[Records from a dataset]
━━━━━━━━

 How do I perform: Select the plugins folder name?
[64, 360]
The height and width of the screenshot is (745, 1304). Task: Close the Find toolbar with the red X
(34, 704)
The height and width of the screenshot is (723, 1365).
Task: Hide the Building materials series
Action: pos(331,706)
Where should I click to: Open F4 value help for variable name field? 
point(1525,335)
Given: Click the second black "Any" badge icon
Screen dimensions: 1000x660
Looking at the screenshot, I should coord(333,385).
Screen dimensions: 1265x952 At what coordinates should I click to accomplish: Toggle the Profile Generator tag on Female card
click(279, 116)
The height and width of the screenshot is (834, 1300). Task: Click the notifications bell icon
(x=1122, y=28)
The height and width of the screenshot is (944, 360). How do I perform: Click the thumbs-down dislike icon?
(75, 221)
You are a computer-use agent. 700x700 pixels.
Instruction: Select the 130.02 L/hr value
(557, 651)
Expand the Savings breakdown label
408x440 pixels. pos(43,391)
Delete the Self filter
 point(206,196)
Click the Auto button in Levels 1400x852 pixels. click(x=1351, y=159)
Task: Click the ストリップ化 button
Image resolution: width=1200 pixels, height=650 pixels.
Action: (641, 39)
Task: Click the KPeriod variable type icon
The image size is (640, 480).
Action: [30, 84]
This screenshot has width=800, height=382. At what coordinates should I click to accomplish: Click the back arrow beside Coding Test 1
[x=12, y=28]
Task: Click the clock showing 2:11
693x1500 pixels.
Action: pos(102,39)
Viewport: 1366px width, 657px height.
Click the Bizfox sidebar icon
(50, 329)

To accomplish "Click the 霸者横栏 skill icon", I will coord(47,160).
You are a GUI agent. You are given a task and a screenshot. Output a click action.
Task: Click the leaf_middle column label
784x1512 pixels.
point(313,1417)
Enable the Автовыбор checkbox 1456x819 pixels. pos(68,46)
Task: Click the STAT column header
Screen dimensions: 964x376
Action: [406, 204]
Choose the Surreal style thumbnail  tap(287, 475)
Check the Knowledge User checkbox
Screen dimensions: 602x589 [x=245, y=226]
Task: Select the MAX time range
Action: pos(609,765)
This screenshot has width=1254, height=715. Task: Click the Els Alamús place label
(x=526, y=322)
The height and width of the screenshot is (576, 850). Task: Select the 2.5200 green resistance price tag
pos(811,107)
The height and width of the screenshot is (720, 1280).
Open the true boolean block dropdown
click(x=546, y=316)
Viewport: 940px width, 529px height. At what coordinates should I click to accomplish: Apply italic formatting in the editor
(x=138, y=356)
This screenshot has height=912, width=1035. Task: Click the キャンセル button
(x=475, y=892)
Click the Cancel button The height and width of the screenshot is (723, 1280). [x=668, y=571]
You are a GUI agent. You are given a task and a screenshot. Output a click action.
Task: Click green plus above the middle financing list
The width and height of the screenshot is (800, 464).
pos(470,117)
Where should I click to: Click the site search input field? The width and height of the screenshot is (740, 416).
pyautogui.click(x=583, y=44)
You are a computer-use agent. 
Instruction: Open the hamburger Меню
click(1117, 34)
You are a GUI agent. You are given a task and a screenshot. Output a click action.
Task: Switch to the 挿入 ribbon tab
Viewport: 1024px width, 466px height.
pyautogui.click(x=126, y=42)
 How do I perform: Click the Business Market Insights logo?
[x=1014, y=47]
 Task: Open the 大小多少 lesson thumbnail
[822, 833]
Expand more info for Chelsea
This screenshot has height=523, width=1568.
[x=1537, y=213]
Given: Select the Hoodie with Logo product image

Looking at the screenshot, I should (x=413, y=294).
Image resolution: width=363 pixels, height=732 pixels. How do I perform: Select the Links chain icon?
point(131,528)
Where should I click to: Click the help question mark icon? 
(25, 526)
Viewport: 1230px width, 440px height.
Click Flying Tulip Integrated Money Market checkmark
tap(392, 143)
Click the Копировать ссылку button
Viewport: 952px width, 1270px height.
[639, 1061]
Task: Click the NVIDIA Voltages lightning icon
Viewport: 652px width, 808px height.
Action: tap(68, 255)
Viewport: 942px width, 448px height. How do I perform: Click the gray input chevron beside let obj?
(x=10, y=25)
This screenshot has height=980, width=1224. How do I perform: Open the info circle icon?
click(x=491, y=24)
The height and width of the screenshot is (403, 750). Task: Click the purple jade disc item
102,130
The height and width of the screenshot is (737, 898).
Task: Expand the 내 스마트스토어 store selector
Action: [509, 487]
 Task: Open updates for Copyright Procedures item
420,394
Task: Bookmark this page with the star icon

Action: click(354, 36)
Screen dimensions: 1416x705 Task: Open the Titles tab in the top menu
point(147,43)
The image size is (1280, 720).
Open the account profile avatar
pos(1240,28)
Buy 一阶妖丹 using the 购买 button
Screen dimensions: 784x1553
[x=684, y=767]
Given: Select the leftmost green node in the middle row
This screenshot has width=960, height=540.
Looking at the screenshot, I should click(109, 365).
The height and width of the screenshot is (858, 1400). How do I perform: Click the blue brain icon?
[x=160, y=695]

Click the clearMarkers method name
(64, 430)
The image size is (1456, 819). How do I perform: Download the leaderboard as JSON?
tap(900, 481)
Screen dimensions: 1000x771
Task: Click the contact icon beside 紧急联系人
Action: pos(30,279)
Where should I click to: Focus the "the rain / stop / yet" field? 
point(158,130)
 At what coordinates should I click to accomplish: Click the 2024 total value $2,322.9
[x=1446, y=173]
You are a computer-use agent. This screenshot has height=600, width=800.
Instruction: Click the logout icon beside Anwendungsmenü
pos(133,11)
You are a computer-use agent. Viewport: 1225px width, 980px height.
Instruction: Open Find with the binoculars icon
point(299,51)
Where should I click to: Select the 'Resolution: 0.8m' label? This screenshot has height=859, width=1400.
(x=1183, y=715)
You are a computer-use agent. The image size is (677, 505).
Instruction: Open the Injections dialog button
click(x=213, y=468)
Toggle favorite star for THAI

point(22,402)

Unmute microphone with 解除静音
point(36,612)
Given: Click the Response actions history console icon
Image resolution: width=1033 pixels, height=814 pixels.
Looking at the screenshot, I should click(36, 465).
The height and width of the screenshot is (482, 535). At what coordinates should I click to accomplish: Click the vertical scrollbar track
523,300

━━━━━━━━

ASSIGNED TASK:
Would you copy out every line in the records that includes the string "agent"?

EXERCISE OUTPUT:
You are a computer-use agent. 700x700 pixels.
You are a GUI agent. You are given a task and a screenshot. Output a click action.
You are a GUI agent. You are given a task and a screenshot. Output a click action.
You are a computer-use agent. 
You are a GUI agent. You are given a task and a screenshot. Output a click action.
You are a computer-use agent. This screenshot has height=600, width=800.
You are a computer-use agent. Viewport: 1225px width, 980px height.
You are a computer-use agent. The image size is (677, 505).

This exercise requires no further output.